Although the company believes its tax returns are correct, the final determination of tax examinations may be different than what was reported on the tax returns. In the opinion of management, adequate tax provisions have been made for the years subject to examination.
 
The following table summarizes the activity related to the unrecognized tax benefits for the fiscal years ended December 29, 2018, December 28, 2019 and January 2, 2021 (in thousands):
  
Balance at December 29, 2018$31,912 
  
Increases to current year tax positions4,216 
Increase to prior year tax positions254 
Lapse of statute of limitations(4,823)
  
Balance at December 28, 2019$31,559 
  
Increases to current year tax positions3,657 
Increase to prior year tax positions183 
Settlements and other adjustments (586)
Lapse of statute of limitations(4,484)
Balance at January 2, 2021$30,329 

It is reasonably possible that the amounts of unrecognized tax benefits associated with state, federal and foreign tax positions may decrease over the next twelve months due to expiration of a statute or completion of an audit. The company believes that it is reasonably possible that $4.4 million of its remaining unrecognized tax benefits may be recognized by the end of 2021 as a result of settlements with taxing authorities or lapses of statutes of limitations.

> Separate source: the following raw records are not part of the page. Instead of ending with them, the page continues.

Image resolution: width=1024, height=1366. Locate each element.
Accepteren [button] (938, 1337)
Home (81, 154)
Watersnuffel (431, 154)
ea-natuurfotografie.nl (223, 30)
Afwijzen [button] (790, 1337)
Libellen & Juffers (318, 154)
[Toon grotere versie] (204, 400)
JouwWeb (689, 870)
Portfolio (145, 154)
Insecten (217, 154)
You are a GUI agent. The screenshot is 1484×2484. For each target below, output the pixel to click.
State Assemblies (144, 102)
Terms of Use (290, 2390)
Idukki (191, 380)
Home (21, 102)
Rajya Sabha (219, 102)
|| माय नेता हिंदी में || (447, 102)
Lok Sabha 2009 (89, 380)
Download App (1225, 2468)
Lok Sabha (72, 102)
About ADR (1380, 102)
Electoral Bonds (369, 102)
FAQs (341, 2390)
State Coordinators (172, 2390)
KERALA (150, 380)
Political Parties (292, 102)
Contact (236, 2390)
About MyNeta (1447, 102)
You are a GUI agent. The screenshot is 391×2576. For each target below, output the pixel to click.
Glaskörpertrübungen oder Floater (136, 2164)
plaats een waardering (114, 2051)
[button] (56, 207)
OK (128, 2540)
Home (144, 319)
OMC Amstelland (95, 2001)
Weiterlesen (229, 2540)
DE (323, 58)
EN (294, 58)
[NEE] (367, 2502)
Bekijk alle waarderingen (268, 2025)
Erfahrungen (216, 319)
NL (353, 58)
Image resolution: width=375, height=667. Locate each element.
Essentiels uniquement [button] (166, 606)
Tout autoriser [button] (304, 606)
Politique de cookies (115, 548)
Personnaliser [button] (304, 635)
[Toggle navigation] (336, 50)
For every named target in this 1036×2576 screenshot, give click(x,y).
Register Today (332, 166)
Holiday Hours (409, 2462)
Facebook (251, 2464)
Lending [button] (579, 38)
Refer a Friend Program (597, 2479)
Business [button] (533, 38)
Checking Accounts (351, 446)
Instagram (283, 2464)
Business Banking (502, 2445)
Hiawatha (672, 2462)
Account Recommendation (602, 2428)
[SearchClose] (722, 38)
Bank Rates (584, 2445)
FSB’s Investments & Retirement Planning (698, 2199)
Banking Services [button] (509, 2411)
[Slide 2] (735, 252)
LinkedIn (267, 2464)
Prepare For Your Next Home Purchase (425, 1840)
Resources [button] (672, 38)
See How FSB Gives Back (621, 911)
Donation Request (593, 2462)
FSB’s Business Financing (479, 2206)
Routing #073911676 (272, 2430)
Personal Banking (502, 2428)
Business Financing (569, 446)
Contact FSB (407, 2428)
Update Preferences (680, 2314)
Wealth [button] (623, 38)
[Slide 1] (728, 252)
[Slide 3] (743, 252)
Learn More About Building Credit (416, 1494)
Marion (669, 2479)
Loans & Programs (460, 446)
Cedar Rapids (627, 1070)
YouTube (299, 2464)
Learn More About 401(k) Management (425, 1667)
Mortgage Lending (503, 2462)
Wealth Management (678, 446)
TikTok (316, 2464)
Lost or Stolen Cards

In the normal course of business, income tax authorities in various income tax jurisdictions both in the United States and internationally conduct routine audits of our income tax returns filed in prior years. These audits are generally designed to determine if individual income tax authorities are in agreement with our interpretations of complex tax regulations regarding the allocation of income to the various income tax jurisdictions. Income tax years are open from 2017 through the current year for the United States federal jurisdiction. Income tax years open for our other major jurisdictions range from 2014 through the current year.